▶ [Data supplied]
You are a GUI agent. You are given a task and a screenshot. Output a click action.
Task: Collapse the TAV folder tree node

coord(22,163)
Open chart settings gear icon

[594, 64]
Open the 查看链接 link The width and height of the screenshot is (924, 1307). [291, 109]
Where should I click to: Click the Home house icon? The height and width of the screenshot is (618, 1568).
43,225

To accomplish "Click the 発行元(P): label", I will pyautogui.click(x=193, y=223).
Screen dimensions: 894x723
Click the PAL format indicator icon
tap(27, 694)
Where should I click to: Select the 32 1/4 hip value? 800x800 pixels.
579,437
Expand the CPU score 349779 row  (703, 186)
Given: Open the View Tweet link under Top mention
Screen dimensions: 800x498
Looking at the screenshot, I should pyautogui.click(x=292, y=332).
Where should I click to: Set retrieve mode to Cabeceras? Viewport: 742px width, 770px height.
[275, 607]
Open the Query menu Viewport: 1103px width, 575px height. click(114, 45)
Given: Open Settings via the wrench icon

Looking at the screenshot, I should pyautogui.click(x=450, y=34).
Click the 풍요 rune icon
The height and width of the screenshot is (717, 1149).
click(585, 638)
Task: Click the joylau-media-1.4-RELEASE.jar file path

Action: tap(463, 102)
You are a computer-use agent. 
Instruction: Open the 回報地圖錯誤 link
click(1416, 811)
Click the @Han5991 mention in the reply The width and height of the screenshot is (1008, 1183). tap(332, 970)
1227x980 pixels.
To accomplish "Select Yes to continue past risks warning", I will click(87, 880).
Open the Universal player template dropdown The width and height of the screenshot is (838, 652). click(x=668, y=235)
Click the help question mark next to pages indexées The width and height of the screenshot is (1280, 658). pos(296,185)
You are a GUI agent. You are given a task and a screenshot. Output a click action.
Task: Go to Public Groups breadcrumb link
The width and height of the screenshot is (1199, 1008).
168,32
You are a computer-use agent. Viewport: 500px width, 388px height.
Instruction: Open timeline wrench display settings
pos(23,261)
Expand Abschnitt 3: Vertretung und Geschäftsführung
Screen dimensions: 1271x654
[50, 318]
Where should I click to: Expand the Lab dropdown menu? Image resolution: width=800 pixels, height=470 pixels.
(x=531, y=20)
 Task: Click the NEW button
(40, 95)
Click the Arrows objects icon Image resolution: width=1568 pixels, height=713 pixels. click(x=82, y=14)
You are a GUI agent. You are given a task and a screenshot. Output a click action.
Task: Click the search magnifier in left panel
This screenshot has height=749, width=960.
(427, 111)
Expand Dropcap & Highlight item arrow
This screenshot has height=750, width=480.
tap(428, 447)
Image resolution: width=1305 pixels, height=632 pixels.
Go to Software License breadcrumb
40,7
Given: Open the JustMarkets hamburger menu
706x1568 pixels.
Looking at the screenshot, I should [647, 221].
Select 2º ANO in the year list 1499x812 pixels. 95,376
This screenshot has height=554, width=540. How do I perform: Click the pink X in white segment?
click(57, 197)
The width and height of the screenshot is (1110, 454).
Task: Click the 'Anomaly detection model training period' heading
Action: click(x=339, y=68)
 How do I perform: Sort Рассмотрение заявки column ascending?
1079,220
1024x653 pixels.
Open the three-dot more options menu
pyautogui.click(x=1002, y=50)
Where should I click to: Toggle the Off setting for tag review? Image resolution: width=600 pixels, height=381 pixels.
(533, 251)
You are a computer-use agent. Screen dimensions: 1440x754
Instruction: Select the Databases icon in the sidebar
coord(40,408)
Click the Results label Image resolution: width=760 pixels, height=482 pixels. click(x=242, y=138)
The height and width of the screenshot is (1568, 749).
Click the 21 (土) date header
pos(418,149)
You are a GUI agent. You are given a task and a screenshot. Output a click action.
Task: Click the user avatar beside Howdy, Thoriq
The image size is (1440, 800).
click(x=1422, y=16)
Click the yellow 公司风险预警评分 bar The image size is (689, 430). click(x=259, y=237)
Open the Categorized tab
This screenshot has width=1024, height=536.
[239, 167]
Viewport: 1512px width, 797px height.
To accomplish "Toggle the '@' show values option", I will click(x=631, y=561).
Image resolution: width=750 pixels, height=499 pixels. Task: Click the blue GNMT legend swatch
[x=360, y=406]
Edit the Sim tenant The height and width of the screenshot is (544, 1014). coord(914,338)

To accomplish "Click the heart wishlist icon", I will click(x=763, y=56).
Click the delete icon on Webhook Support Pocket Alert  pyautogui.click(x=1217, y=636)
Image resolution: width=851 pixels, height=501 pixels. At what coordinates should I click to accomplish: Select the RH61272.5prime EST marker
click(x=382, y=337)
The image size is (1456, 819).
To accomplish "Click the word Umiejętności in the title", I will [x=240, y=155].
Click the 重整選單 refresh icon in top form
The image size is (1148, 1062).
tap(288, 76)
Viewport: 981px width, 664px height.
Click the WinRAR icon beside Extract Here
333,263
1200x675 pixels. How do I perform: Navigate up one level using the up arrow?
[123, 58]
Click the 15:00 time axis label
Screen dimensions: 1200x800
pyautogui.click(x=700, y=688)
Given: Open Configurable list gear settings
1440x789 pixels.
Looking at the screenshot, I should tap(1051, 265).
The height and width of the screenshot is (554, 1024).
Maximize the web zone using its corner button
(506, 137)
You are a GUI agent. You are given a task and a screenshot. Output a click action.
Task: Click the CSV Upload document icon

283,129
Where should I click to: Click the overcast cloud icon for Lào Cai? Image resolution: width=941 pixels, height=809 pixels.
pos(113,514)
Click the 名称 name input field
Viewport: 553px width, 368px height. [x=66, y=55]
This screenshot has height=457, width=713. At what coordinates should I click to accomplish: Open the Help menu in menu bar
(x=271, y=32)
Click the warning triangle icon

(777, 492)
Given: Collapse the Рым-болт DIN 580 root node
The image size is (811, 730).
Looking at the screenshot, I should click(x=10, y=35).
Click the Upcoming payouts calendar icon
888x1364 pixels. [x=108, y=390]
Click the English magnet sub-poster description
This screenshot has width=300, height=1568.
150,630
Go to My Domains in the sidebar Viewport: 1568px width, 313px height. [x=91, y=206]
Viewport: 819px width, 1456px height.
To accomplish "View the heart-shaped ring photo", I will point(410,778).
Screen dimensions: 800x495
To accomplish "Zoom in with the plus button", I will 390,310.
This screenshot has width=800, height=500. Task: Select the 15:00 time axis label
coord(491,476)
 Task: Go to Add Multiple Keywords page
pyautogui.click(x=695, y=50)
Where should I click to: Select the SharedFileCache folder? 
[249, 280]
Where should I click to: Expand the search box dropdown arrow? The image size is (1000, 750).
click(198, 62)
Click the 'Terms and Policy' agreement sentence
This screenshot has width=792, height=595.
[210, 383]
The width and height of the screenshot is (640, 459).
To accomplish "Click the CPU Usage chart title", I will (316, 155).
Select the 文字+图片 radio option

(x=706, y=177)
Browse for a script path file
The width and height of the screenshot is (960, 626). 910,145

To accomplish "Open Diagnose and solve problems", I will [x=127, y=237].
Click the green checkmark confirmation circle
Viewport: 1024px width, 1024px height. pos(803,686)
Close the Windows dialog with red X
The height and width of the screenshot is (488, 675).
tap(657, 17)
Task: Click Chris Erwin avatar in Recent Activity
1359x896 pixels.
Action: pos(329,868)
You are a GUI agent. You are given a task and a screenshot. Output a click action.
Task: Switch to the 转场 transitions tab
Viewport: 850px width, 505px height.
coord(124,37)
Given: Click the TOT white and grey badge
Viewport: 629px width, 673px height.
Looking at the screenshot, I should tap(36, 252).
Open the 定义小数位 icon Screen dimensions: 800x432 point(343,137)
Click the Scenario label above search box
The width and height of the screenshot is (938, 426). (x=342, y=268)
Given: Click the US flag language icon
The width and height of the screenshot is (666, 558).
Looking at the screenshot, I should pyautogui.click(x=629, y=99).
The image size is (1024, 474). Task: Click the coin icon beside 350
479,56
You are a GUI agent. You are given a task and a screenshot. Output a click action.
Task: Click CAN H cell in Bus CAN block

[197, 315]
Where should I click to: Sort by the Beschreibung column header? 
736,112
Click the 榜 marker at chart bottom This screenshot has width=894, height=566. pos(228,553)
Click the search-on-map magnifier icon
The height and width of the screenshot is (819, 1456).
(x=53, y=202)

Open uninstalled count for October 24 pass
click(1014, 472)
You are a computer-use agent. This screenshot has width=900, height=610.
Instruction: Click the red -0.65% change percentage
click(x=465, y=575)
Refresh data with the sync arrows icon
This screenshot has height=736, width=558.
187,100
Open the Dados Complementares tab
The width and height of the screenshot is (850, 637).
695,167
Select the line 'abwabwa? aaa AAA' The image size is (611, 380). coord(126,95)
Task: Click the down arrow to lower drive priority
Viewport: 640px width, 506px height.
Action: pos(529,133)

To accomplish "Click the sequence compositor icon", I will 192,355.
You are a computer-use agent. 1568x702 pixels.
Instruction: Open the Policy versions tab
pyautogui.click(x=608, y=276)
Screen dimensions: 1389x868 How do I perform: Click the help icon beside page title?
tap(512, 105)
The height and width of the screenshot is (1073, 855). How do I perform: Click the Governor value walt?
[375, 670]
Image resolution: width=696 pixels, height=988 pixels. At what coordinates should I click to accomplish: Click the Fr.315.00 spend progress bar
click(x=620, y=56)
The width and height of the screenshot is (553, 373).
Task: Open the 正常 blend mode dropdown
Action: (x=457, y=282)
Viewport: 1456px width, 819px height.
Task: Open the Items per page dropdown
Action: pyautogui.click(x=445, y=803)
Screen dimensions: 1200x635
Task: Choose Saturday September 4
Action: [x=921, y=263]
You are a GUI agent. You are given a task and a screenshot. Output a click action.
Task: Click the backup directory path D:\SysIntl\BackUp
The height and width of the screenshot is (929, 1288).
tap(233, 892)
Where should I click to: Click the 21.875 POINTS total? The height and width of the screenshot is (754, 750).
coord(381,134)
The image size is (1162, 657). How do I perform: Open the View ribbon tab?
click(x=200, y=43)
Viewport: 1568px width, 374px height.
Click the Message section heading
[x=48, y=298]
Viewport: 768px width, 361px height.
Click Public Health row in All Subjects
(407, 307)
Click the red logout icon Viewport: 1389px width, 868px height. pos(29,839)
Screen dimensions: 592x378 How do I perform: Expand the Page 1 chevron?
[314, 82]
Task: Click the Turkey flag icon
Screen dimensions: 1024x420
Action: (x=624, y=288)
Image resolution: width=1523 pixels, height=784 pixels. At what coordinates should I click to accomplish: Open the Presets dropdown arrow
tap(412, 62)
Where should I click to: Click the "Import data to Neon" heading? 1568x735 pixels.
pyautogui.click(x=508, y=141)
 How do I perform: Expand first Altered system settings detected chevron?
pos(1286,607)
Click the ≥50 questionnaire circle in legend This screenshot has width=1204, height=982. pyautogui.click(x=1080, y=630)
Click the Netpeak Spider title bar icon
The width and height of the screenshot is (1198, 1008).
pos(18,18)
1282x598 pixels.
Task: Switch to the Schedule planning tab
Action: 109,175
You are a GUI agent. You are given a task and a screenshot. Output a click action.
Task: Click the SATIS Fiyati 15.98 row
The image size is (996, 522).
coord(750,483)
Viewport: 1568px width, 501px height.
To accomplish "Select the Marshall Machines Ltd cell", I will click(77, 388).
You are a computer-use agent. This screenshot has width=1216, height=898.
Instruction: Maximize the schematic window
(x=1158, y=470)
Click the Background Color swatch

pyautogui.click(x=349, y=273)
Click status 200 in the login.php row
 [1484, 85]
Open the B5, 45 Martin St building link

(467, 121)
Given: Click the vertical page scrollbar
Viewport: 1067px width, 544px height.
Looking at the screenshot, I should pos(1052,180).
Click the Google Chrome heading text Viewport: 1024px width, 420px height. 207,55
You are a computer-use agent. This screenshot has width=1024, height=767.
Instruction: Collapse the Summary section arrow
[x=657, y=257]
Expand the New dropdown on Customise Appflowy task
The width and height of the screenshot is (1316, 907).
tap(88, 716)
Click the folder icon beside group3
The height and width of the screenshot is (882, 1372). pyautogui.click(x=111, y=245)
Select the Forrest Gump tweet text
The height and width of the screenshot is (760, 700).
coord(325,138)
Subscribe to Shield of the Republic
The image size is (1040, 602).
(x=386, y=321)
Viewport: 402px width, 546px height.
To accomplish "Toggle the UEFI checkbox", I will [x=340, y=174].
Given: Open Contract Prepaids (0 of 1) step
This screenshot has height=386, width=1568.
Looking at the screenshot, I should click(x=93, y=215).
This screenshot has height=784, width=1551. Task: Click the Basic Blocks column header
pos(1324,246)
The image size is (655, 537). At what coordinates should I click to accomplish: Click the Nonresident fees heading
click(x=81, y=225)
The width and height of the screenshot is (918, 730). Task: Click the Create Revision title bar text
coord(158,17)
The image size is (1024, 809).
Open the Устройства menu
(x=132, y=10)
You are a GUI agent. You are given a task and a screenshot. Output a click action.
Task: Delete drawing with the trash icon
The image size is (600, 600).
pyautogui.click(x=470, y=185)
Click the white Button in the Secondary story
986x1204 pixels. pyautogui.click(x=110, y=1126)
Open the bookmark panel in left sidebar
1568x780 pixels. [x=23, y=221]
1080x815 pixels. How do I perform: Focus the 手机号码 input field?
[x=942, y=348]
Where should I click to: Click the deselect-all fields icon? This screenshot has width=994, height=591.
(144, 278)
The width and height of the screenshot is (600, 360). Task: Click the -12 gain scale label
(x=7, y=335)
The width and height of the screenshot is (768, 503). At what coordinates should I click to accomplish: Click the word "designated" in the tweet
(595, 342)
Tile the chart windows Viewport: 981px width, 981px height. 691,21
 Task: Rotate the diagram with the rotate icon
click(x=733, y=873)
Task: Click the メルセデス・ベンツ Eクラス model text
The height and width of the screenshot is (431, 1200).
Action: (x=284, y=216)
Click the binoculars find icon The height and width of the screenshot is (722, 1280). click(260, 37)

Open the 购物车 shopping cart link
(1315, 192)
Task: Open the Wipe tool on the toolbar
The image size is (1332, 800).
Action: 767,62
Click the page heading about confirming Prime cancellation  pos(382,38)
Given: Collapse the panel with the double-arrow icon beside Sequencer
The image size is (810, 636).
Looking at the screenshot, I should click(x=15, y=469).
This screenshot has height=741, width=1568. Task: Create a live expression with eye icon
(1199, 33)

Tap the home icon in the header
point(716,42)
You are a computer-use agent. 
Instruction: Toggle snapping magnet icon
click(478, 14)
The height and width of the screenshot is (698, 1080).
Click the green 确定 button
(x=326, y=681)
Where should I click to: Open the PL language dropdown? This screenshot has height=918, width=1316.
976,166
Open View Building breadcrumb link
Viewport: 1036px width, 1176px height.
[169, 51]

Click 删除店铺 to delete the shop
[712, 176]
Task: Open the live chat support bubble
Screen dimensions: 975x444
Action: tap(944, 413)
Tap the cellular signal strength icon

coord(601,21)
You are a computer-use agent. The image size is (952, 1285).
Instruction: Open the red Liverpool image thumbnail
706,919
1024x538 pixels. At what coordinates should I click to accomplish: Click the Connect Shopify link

▶ [Description of the task] Reproduce, exactly and without additions, the run of lines from the start of the listing above to the line bearing "Expand Abschnitt 3: Vertretung", inclusive.

▶ [Response below]
You are a GUI agent. You are given a task and a screenshot. Output a click action.
Task: Collapse the TAV folder tree node

coord(22,163)
Open chart settings gear icon

[594, 64]
Open the 查看链接 link The width and height of the screenshot is (924, 1307). [291, 109]
Where should I click to: Click the Home house icon? The height and width of the screenshot is (618, 1568).
43,225

To accomplish "Click the 発行元(P): label", I will pyautogui.click(x=193, y=223).
Screen dimensions: 894x723
Click the PAL format indicator icon
tap(27, 694)
Where should I click to: Select the 32 1/4 hip value? 800x800 pixels.
579,437
Expand the CPU score 349779 row  (703, 186)
Given: Open the View Tweet link under Top mention
Screen dimensions: 800x498
Looking at the screenshot, I should pyautogui.click(x=292, y=332).
Where should I click to: Set retrieve mode to Cabeceras? Viewport: 742px width, 770px height.
[275, 607]
Open the Query menu Viewport: 1103px width, 575px height. click(114, 45)
Given: Open Settings via the wrench icon

Looking at the screenshot, I should pyautogui.click(x=450, y=34).
Click the 풍요 rune icon
The height and width of the screenshot is (717, 1149).
click(585, 638)
Task: Click the joylau-media-1.4-RELEASE.jar file path

Action: tap(463, 102)
You are a computer-use agent. 
Instruction: Open the 回報地圖錯誤 link
click(1416, 811)
Click the @Han5991 mention in the reply The width and height of the screenshot is (1008, 1183). tap(332, 970)
1227x980 pixels.
To accomplish "Select Yes to continue past risks warning", I will click(87, 880).
Open the Universal player template dropdown The width and height of the screenshot is (838, 652). click(x=668, y=235)
Click the help question mark next to pages indexées The width and height of the screenshot is (1280, 658). pos(296,185)
You are a GUI agent. You are given a task and a screenshot. Output a click action.
Task: Go to Public Groups breadcrumb link
The width and height of the screenshot is (1199, 1008).
168,32
You are a computer-use agent. Viewport: 500px width, 388px height.
Instruction: Open timeline wrench display settings
pos(23,261)
Expand Abschnitt 3: Vertretung und Geschäftsführung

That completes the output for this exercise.